While there is still over a year to go before residents head to the polls for the city’s next municipal election, unofficial campaigning has begun with two Kitchissippi residents planning to have their names on the ballot for mayor.
Three-term Kitchissippi Coun. Jeff Leiper said he is strongly considering running against incumbent Mayor Mark Sutcliffe, who is also a Wellington West resident and said he will seek a second term.
Leiper was already planning for this to be his final term as councillor, but started considering running for higher office after feeling discontent with how the city is being run. He most recently voted against the 2025 city budget.
“We are going into the fourth and last budget of this term of council. And as I contemplate that, I’m taking a look at where we are as a city right now. I continue to believe that we are going backwards in terms of the services that residents expect and deserve,” Leiper told the Kitchissippi Times.
“I’ve been a city councillor for 10 years now and there’s been no diminishment in the number of emails and notes that come into me with respect to things like sidewalks that are not being maintained, garbage cans in parks that are overflowing, slow bylaw response when people have concerns,” he added. “I think most residents consider that we’re in a worse place today than we were a decade ago.”
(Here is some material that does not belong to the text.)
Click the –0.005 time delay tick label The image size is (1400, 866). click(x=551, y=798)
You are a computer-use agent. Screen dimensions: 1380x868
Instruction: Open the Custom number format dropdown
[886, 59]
One of Leiper’s most passionate files is transit. In 2024, OC Transpo ridership increased seven per cent with almost 68 million trips taken. But that is still significantly lower than before the COVID-19 pandemic. The new year brought price hikes with single-ride fares now costing $4.00. Seniors fares, which were supposed to see a 120 per cent increase, instead only went up 19 per cent to $58.25 a month.
This April, OC Transpo also launched ‘New Ways to Bus’ which changed 80 per cent of routes and reduced service by 74,000 hours a year. Leiper felt that was a wrong decision and said it would not set the transit organization up for future growth.
“I think matching the transit service to the lower revenues sets us up poorly to ensure that transit is a great option moving forward. One of the emblematic discussions that we had was with respect to LRT frequency. Last year, OC Transpo reduced its service frequency on the LRT from four minutes to 10,” recalled Leiper. “I brought a motion to council to try to restore those hours. It would have been a relatively small investment, but council was unwilling to do that. And I didn’t have the Mayor’s support in doing that.”
There are also some big projects on the table that Leiper is opposed to. This fall, city council will vote on whether or not to build Lansdowne 2.0 which would include a reduction in greenspace, a smaller arena, and no covering over the southside stands.
Mayor Sutcliffe has been adamant with his support, saying it’s not a cost but an investment for the city that would drive jobs, housing, and economic sustainability. But only four councillors need to change their vote for the plans to fall through.
Leiper has been adamant with his opposition to the development from the start, but says that has only grown with the recent success seen with the Ottawa Charge PWHL hockey team.
“I attend most PWHL games at the arena at TD Place. I see how packed that arena can get. And I see the potential that, as the PWHL gains traction, at some point we would regret reducing the size of that arena by a couple of thousand people,” he said. “There is also the question of the financing for the deal. We were assured in Lansdowne 1.0 that the financing would work out a certain way, and that there would be dividends for the city, for its contribution of the facilities into that partnership. We’ve seen that those haven’t been borne out.”
The difficulty attracting suburban votes
Perhaps one of Leiper’s greatest challenges will be winning over support from suburban parts of the city which typically vote for a more Conservative-leaning Mayor. In the 2022 municipal election, left-leaning Mayoral candidate Catherine McKenney took 37 per cent of the vote, with Sutcliffe taking a small majority of 51.3 per cent.
In winning, Sutcliffe took all but five of the city’s 24 wards with McKenney getting a majority of votes in the core with Kitchissippi, Somerset, Rideau-Vanier, Rideau-Rockcliffe, and Capital wards.
But Leiper wants to remind everyone that he grew up in Orleans and understands that each part of the city has its own unique challenges.
At the beginning of his council reign, he was more likely to vote against development applications, but now as the chair of planning and with years of experience under his belt, the urban councillor said he takes a “more pragmatic approach to land use” given municipal limitations with the direction upper levels of government are taking.
Leiper also said urban and rural voters care about the same delivery of services which they pay taxes for.
“I think the sense is that those services are getting worse right across the city. And that may manifest itself differently in different parts of the city,” he said. “That could be overflowing garbage cans, potholes that are increasing or roads that are not being well maintained.”
“And of course, transit right across the urban and suburban area is a critical question. For many suburbanites, their choice in order to get downtown is either take public transit or drive,” Leiper added. “When public transit is not a compelling choice, then they have no choice but to drive. We hear right across the city about the increasing congestion and the frustration that that creates and the diminishment of the quality of life.”